#### [EXERCISE GOAL]
Reproduce the data from the line with "1417x817 pixels." up to and including the line with "Looking at the", changing "Companies" to "Customers" and keeping everything else unchanged.

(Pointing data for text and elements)

○ ○ ○

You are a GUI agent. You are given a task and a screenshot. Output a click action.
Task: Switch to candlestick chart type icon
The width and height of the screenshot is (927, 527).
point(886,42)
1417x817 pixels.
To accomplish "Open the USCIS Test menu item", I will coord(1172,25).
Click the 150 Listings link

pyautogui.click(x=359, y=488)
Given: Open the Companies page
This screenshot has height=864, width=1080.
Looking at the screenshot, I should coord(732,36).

○ ○ ○

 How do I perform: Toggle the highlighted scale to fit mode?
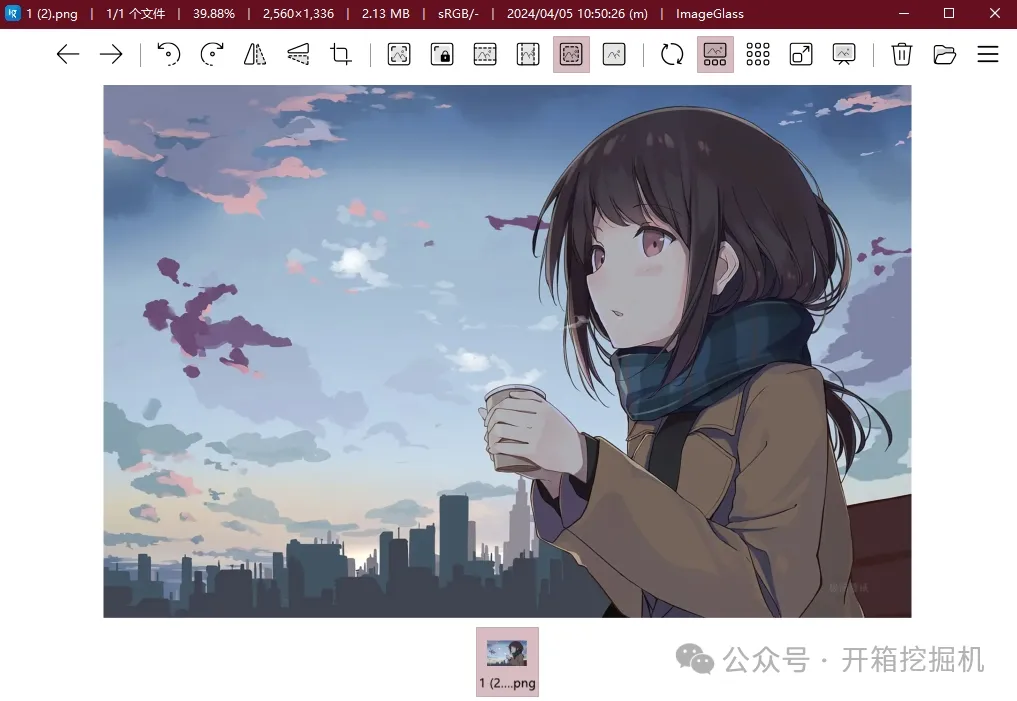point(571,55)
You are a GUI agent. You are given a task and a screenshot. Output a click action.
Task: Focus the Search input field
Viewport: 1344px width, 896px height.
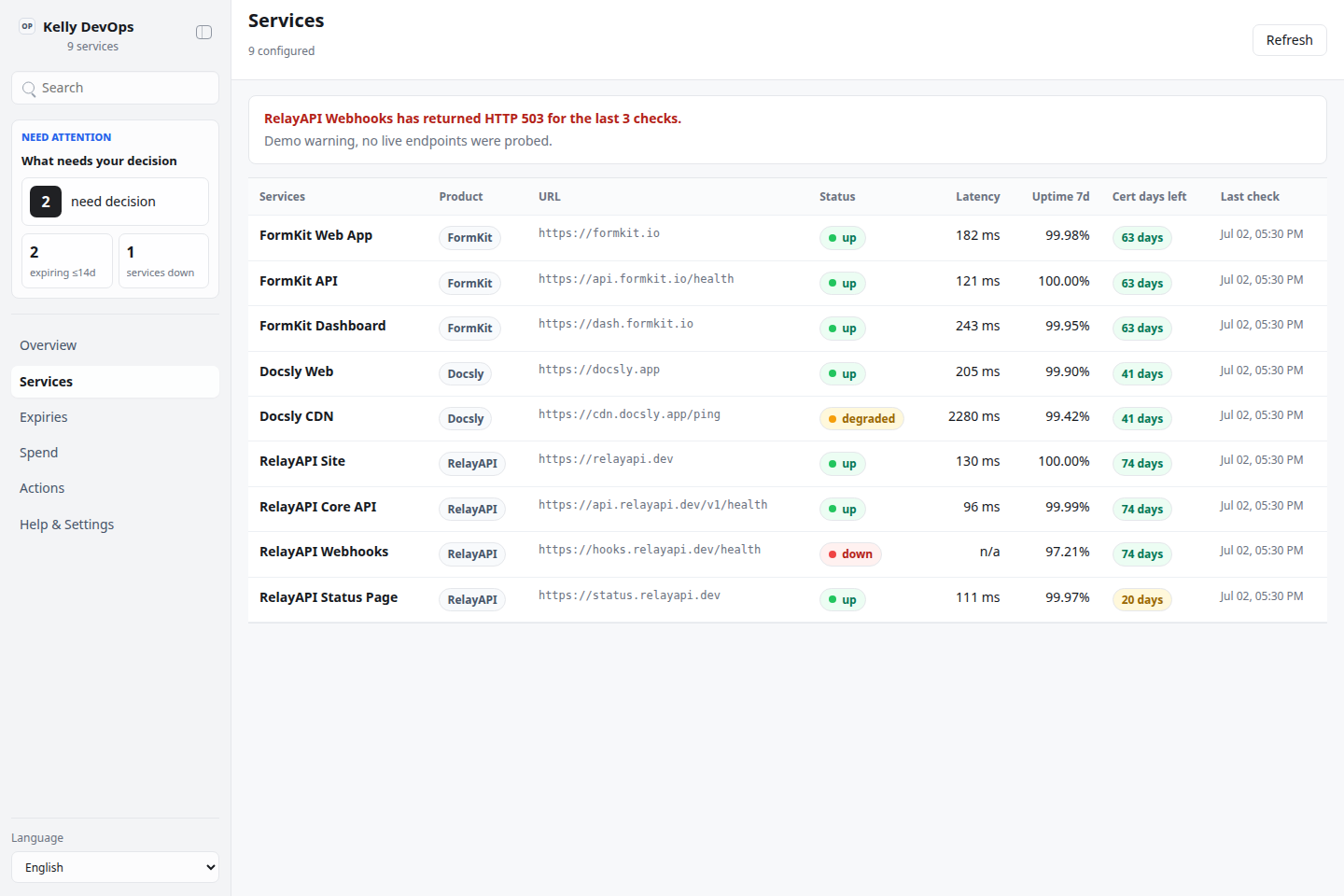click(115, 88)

○ ○ ○

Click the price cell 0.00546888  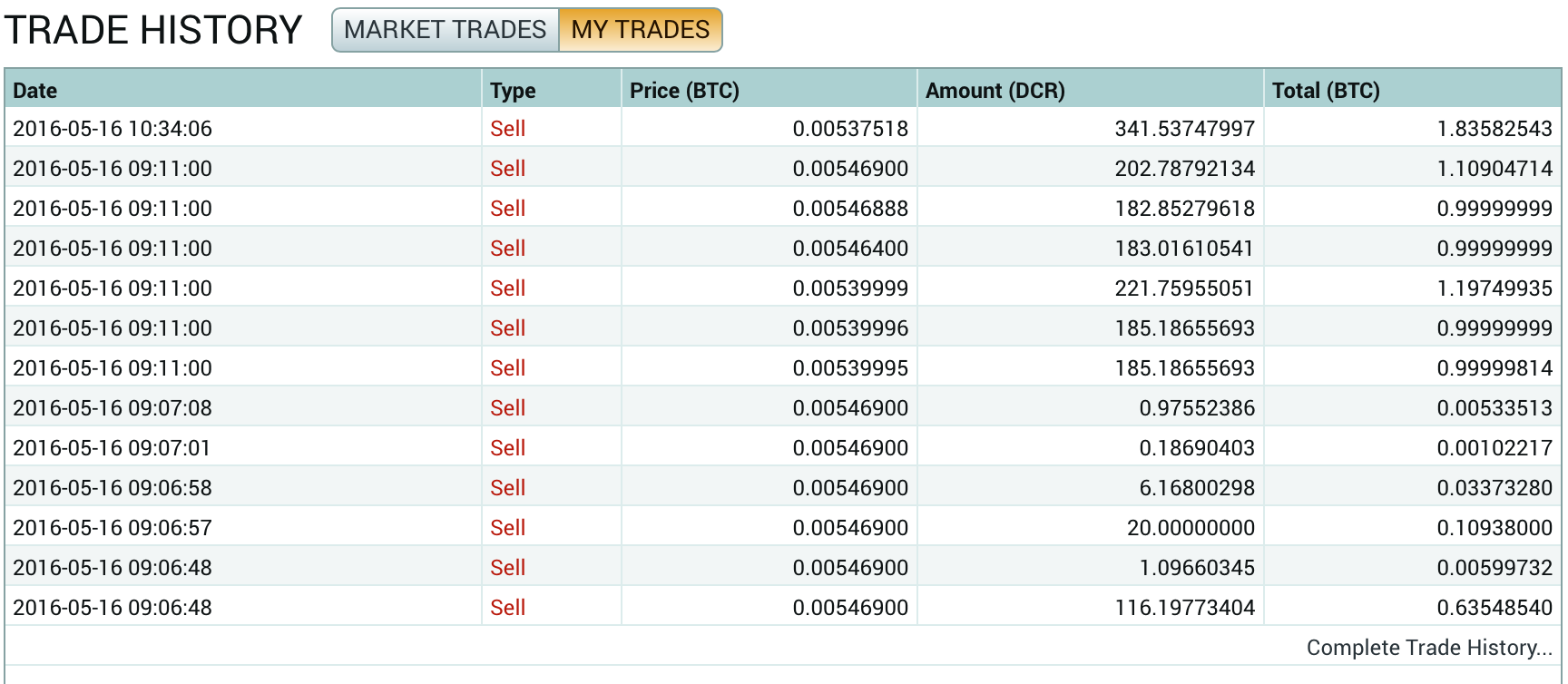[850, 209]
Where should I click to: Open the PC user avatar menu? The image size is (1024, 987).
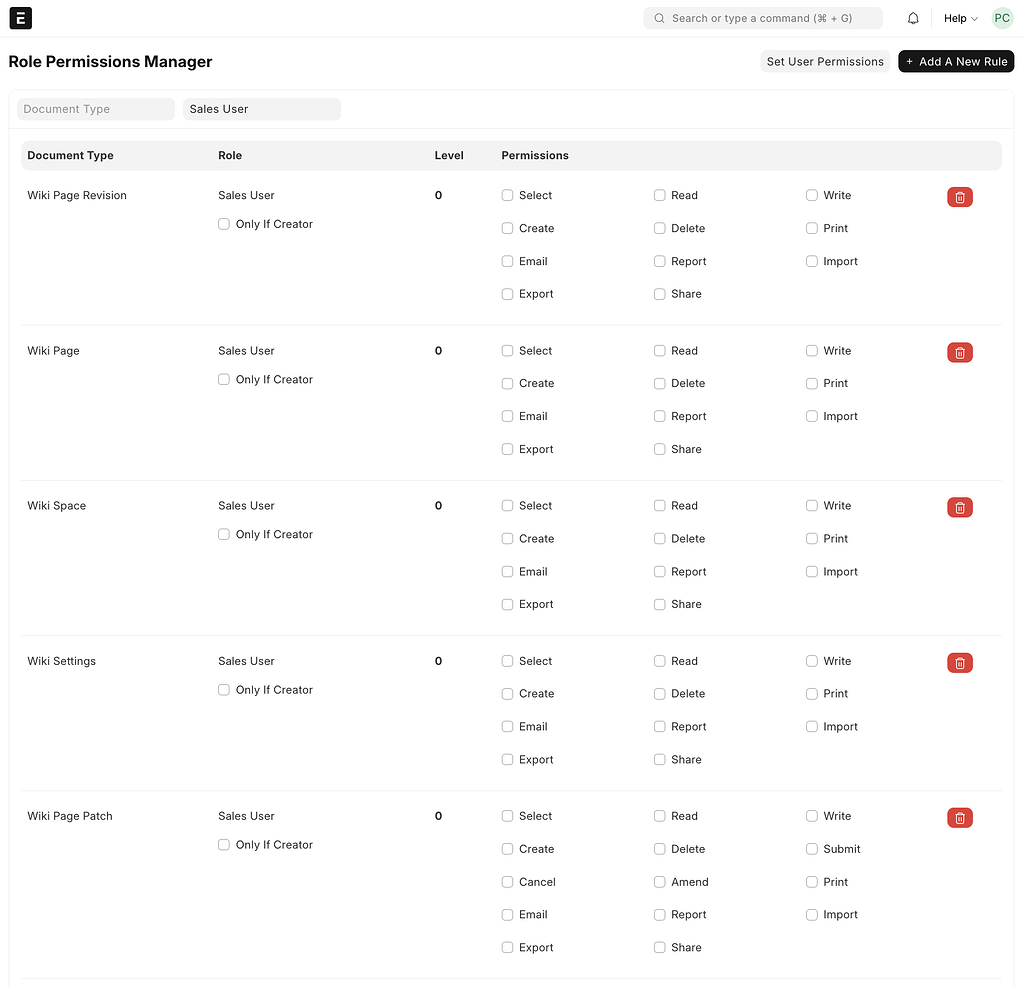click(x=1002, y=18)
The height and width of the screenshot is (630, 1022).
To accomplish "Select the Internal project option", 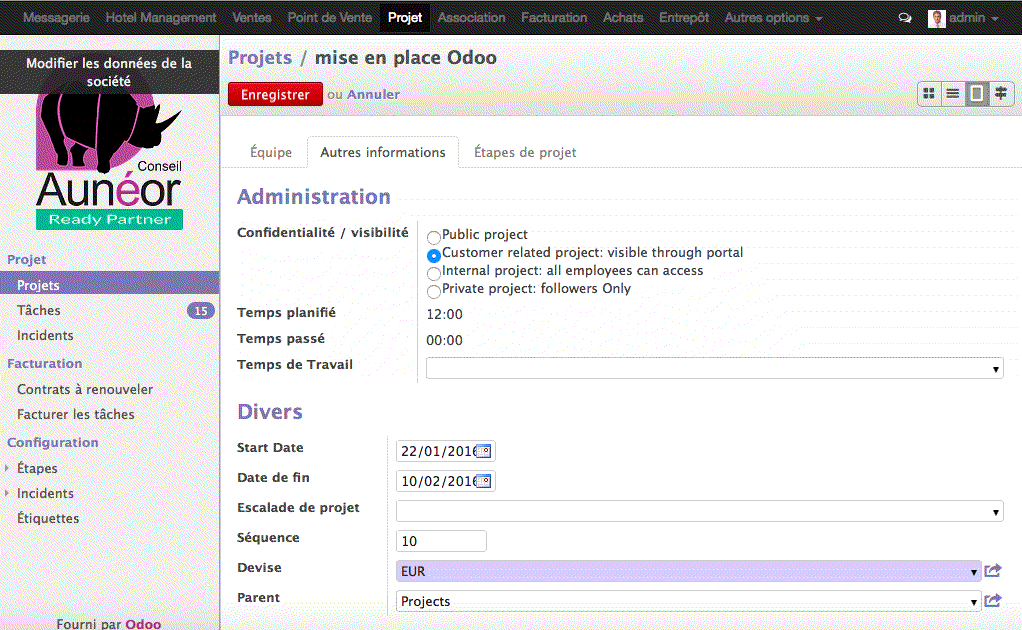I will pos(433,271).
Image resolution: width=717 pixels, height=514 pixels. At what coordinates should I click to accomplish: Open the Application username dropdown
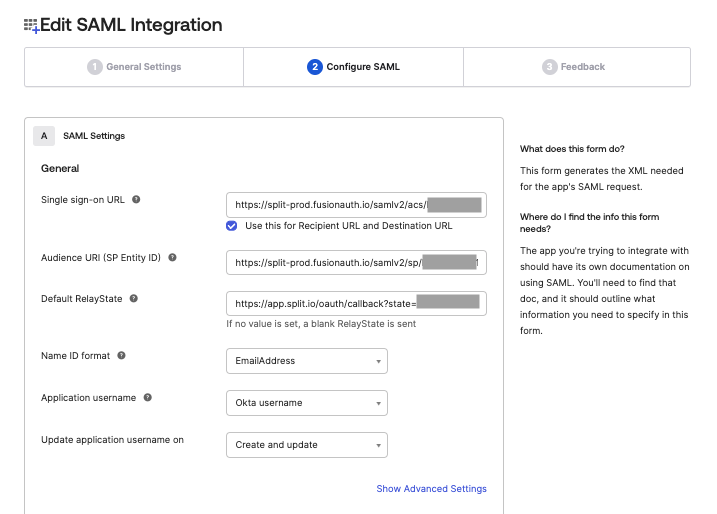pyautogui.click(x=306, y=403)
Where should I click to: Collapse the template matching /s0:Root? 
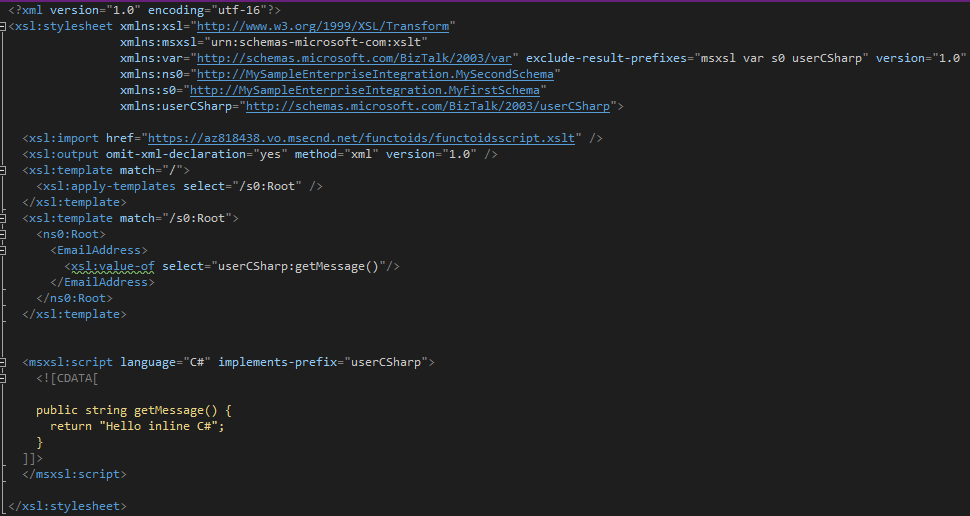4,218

○ ○ ○

#### [EXERCISE ANSWER]
1417x817 pixels.
To accomplish "Open the USCIS Test menu item", I will coord(1172,25).
Click the 150 Listings link

pyautogui.click(x=359, y=488)
Given: Open the Customers page
This screenshot has height=864, width=1080.
Looking at the screenshot, I should coord(732,36).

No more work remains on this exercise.